Upcomer held a short question and answer period with Swenson about some of the situations that may occur regarding visas and a players’ lawful ability to participate in events. Here is what she had to say.

If I am an alien signed to a contract from another country am I able to receive a salary, prize money, etc. for participating in events in the United States?
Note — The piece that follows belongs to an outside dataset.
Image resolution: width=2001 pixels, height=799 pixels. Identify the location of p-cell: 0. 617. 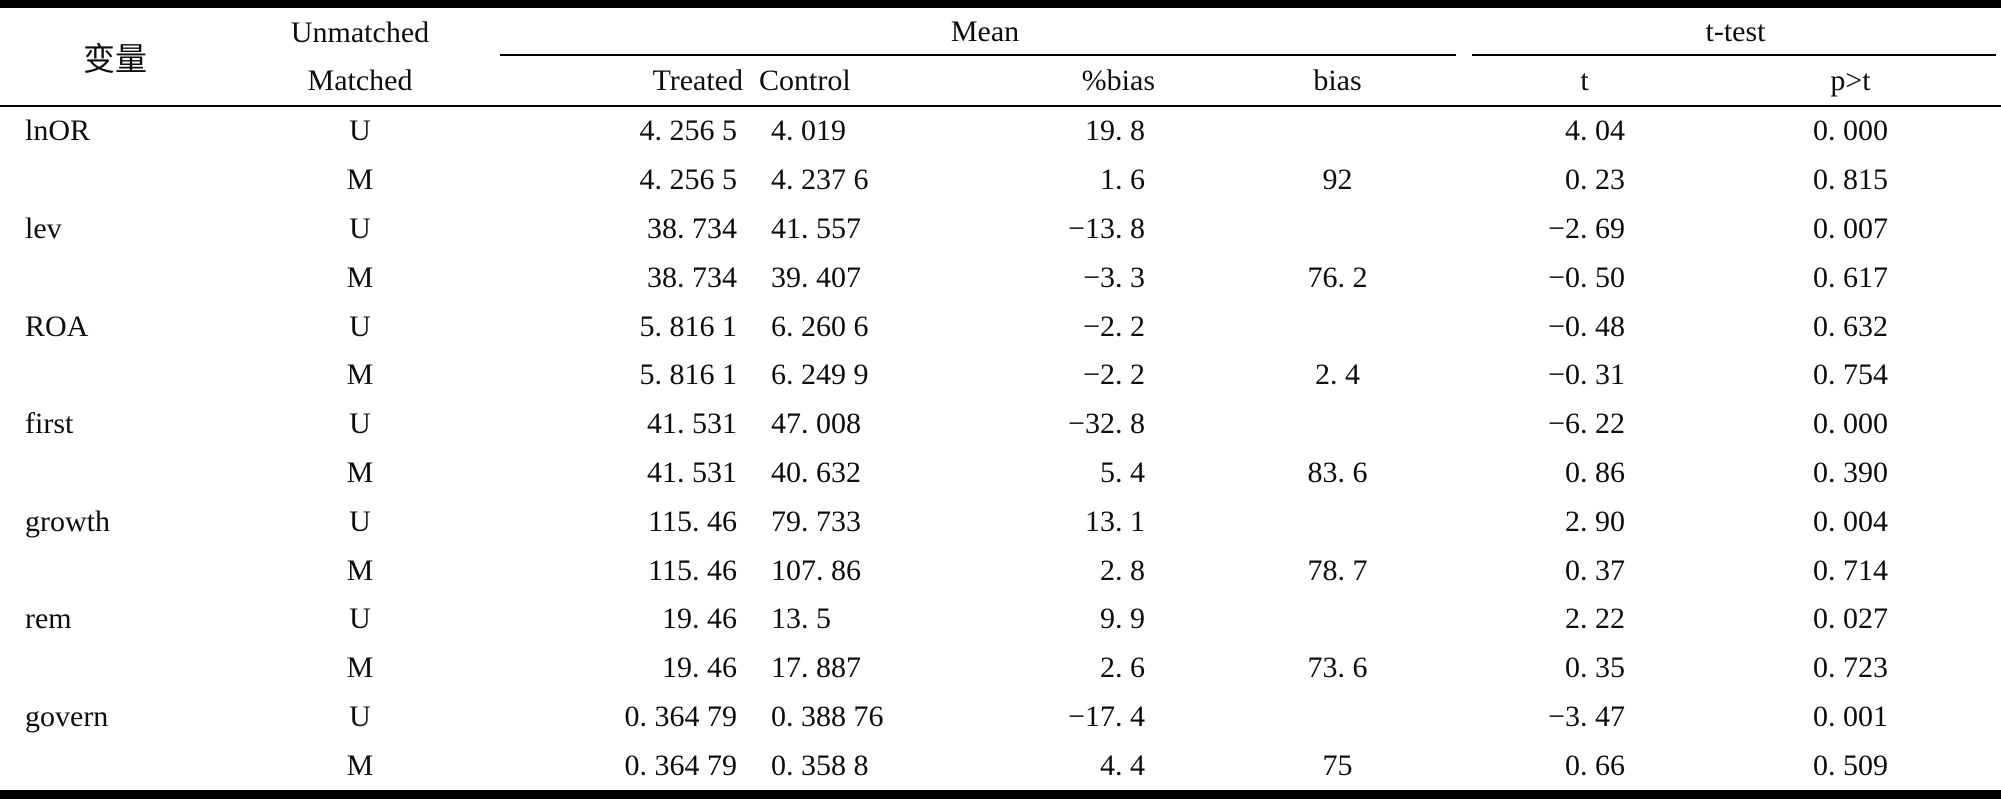
(1850, 277).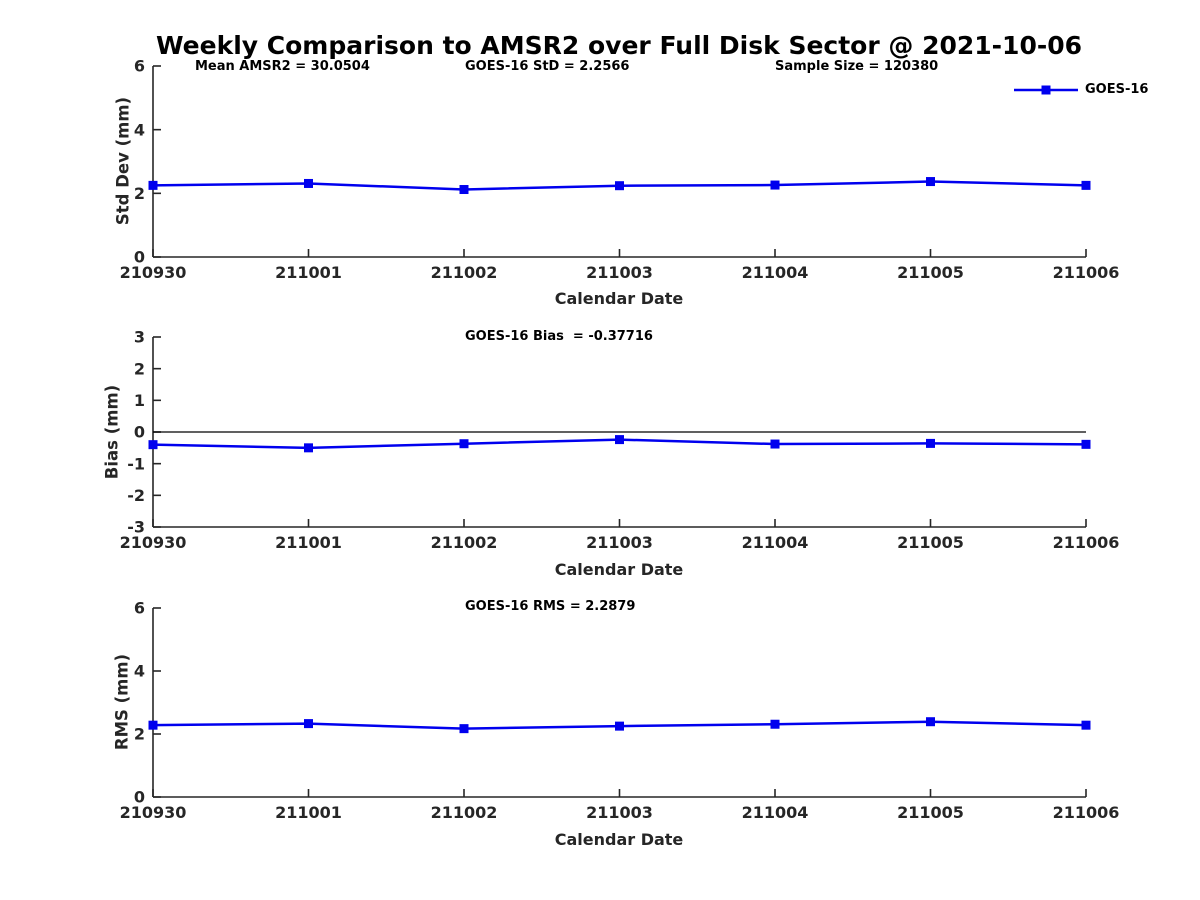  Describe the element at coordinates (112, 432) in the screenshot. I see `y-axis-label-bias: Bias (mm)` at that location.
“A foreign national can enter the US for a limited time under a B visa to participate in tournaments. The general rule is “[p]rofessional athletes, such as golfers and auto racers, who receive no salary or payment other than prize money for his or her participation in a tournament or sporting event” can do so on a B visa. 9 FAM 402.2-5(C)(4)(a), emphasis added. She can only earn prize money from the tournament. According to the Department of State’s Foreign Affairs Manual, “[t]he income of the foreign-based team and the salary of its players are principally accrued in a foreign country.” 9 FAM 402.2-5(C)(4)(b)(2). However, this gets complicated if the foreign-based team is only paying its players a salary while they are competing in a tournament located in the US. In my professional opinion, doing this would be a violation of the VWP. We need to know where and how the team is obtaining its income in order to pay its players. The consequences are severe: getting it wrong could subject players to deportation, bars from re-entering the US, and possible denial of future visas they might otherwise qualify for. This is why it is so important to work with a immigration attorney who specializes in representing athletes and teams.”
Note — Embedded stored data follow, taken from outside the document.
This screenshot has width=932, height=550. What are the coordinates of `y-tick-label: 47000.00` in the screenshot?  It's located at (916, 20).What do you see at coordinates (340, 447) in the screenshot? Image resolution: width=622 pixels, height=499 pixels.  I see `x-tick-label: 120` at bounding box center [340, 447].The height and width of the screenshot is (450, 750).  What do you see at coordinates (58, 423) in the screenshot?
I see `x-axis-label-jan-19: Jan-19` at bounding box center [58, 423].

Am I legally able to receive the prize money myself and my team won? (assuming the whole team is on ESTA)

“If the athlete is from a VWP-participating country and does not receive a salary from a US based company, then they can only earn prize money from the tournament they participated in and not violate immigration laws.”
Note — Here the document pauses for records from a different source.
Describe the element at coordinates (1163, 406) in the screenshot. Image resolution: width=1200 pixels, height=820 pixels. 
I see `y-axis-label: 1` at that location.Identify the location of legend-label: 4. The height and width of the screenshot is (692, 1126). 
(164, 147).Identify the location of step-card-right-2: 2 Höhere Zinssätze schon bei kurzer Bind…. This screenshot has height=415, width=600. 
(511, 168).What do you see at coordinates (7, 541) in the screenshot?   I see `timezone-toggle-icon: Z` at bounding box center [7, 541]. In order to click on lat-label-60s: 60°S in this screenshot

What are the differences between what an alien can and cannot do on ESTA vs. P1?

“The Electronic System for Travel Authorization (ESTA) is an online registry designed for those nationals of countries which participate in the Visa Waiver Program (VWP). ESTA is controlled by Customs and Border Protection for its convenience and does not guarantee anyone entry into the US. The maximum allowable stay for a VWP visitor is 90 days. This cannot be extended. Anyone violating VWP’s terms or overstaying that period is subject to immediate deportation. To utilize the VWP, foreign nationals are waiving their rights to contest any deportation proceedings. Under this White House administration, the Department of Homeland Security has dramatically increased its enforcement of those who are overstaying their 90-day period.

“In addition, with the exception of what was discussed above regarding competing in tournaments and earning only prize money, one cannot work while in the US under the VWP and cannot change their status to another visa. Abusing the VWP will cause problems for the individual and, depending on how egregious and widespread abuse is, such abuse could jeopardize the entire program.

“In comparison, the P visa is designed for athletes, artists, and entertainers to enter the US alone or as part of a team to compete. Multiple criteria must be met through objective evidence. The length of time an athlete can stay in the US is much longer than the 90-day max under the VWP. The initial grant for a P visa can be as short as the length of a tour or tournament or as long as three years. This visa can also be renewed and extended. The P visa is best for those who are earning a salary from their team, especially when some, if not most of that team’s income is being derived from the very events the team is participating in.”